Hatay: A State That Judges the Parent, Not the Child, Is an Ethnocracy

Senior researcher at the PRIO Cyprus Centre, Mete Hatay, has strongly criticised the Republic of Cyprus’s citizenship policy, accusing the state of operating a discriminatory ethnocratic system by determining citizenship based not on the individual but on the identity of their parents.

In a social media post, Hatay condemned the Republic’s treatment of children born from mixed marriages, highlighting the inconsistent and exclusionary nature of current citizenship practices. He pointed out that while some Turkish Cypriot children born in the north are granted identification, others—born under similar circumstances—are denied this right solely because one of their parents entered Cyprus through a port deemed “illegal.”
Hatay stressed that these policies affect not only individuals but entire families.
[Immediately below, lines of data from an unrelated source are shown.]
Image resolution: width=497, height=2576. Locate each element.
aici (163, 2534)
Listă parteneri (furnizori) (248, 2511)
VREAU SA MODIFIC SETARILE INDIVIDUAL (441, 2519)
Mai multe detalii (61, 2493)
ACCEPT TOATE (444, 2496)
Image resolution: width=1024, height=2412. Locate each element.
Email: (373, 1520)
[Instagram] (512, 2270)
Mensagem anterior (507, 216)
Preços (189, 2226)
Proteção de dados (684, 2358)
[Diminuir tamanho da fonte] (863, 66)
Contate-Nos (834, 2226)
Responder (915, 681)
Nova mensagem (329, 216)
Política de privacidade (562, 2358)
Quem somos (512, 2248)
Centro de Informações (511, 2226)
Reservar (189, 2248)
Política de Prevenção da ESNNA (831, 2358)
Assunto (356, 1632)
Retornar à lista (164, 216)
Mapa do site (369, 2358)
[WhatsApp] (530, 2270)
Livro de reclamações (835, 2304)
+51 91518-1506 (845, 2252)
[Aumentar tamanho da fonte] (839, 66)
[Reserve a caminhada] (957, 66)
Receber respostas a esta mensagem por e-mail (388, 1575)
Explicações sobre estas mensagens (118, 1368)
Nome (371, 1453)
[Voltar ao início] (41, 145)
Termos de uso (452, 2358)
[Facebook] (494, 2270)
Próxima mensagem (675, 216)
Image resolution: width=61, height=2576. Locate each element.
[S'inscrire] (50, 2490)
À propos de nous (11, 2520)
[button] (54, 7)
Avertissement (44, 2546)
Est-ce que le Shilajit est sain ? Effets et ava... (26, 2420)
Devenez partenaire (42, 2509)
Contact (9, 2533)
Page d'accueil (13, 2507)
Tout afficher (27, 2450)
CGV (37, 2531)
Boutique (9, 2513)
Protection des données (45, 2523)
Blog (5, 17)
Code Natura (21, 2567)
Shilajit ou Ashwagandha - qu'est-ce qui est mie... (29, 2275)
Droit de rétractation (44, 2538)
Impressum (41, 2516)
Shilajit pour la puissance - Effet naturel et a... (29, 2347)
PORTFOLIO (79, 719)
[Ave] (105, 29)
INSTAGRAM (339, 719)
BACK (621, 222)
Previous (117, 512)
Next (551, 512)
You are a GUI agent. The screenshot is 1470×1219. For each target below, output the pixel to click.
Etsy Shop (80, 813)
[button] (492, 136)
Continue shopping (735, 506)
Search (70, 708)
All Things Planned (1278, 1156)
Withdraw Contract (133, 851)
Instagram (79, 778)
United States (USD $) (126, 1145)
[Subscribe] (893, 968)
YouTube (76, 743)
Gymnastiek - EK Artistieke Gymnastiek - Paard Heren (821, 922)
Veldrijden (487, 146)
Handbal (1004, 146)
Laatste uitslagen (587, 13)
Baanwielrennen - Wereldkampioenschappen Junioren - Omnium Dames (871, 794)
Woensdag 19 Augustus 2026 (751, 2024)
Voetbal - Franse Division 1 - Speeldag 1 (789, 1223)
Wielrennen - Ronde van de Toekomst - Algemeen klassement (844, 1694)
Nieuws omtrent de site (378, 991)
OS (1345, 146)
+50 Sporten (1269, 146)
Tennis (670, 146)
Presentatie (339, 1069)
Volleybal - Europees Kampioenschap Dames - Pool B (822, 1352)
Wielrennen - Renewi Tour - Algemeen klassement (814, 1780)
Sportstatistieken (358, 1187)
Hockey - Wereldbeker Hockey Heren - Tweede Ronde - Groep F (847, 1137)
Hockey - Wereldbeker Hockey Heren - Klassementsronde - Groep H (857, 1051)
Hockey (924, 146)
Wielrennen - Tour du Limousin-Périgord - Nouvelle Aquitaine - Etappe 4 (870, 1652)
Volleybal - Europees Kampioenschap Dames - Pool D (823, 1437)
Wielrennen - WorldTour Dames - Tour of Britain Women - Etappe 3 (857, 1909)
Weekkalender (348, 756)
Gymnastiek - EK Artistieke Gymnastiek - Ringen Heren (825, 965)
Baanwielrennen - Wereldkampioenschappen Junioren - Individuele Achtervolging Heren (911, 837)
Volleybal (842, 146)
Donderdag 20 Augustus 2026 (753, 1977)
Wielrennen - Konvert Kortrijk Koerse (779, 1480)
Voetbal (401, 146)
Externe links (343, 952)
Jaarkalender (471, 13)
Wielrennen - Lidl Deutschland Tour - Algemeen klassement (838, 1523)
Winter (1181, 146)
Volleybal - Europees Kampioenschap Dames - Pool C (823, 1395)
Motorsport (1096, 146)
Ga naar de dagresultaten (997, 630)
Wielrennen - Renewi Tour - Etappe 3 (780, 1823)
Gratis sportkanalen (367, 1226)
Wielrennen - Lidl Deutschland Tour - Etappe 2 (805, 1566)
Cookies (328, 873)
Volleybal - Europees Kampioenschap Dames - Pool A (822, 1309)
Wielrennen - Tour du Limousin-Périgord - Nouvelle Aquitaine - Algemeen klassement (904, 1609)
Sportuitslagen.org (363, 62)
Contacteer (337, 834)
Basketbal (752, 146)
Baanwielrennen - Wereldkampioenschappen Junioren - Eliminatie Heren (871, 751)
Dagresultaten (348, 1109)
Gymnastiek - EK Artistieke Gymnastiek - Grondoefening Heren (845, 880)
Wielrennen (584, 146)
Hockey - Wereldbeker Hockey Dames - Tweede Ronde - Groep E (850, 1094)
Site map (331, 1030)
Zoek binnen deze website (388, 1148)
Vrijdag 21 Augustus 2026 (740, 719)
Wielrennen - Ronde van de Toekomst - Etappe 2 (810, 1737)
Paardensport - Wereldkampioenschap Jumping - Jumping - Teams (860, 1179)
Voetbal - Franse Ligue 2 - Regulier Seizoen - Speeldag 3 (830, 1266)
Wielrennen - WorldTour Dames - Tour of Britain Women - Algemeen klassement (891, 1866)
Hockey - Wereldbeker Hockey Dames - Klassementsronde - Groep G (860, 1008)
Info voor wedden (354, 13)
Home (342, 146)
He noted that children who grow up in the same neighbourhoods, attend the same schools, and may even be siblings can find themselves in drastically different legal positions, with one recognised as a citizen and the other rendered invisible.
“These policies do not just judge the children,” Hatay said, “but their parents too, forming a kind of ‘moral tribunal’ that claims the authority to decide who is a ‘real’ Turkish Cypriot.”
He concluded by stating that “if a state judges not the child, but who gave birth to the child, it has abandoned the principles of the rule of law and embraced a discriminatory, ethnocratic system.”